** Excerpted data follows **

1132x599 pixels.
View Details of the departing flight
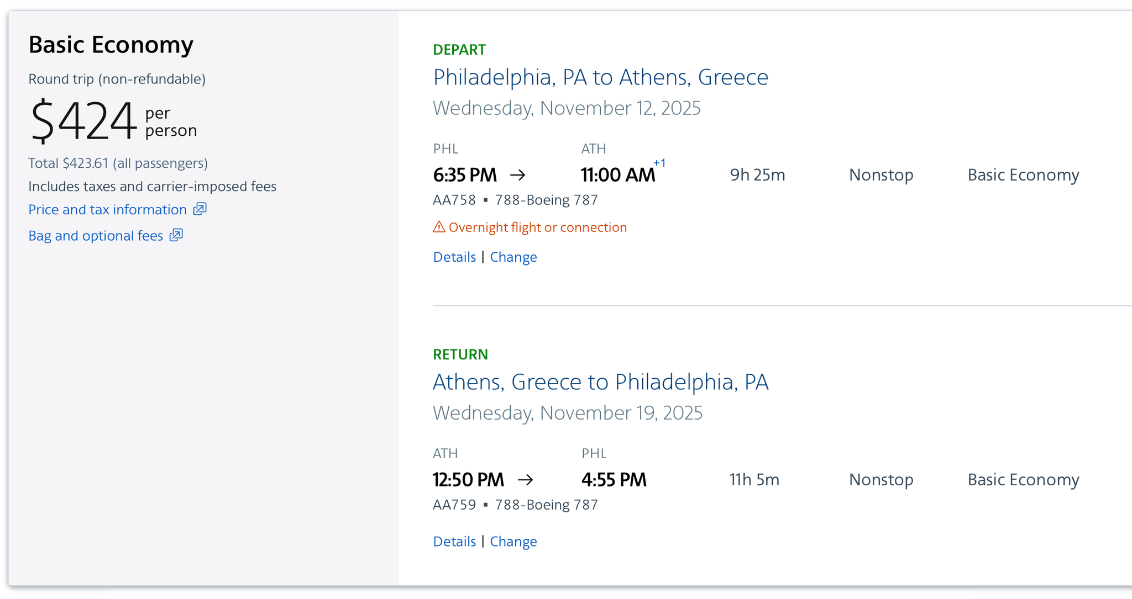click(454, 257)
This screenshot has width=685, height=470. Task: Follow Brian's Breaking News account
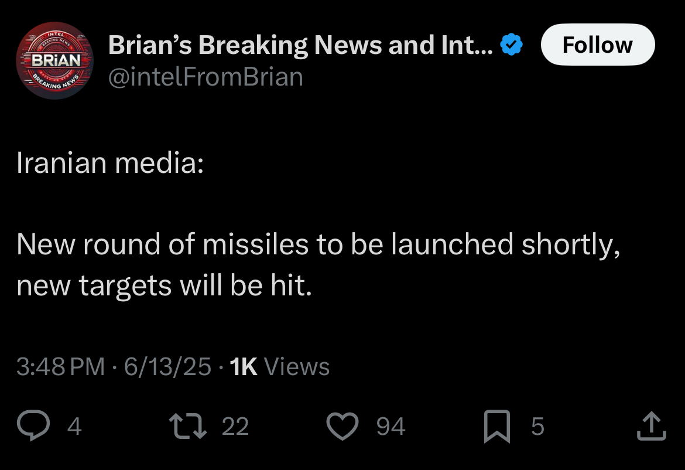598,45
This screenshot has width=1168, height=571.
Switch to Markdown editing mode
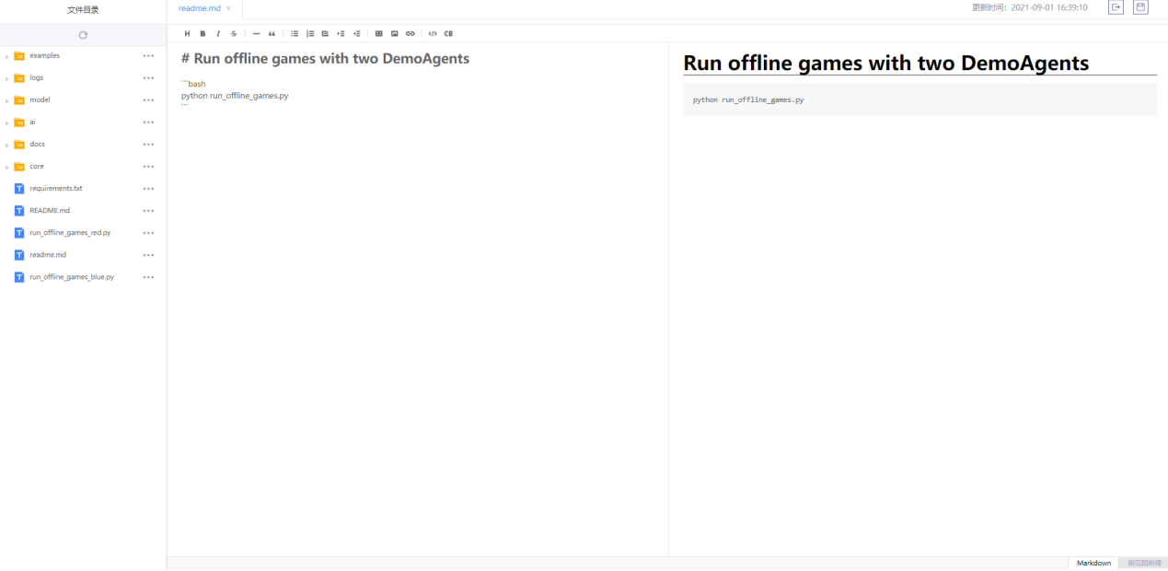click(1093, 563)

** End of Excerpted data **

To do: Skip the pictures; extract only the lines from the line with "This screenshot has width=1168, height=571." through the final line of the material, exactly as they appear.

Exercise response:
This screenshot has width=1168, height=571.
Switch to Markdown editing mode
click(1093, 563)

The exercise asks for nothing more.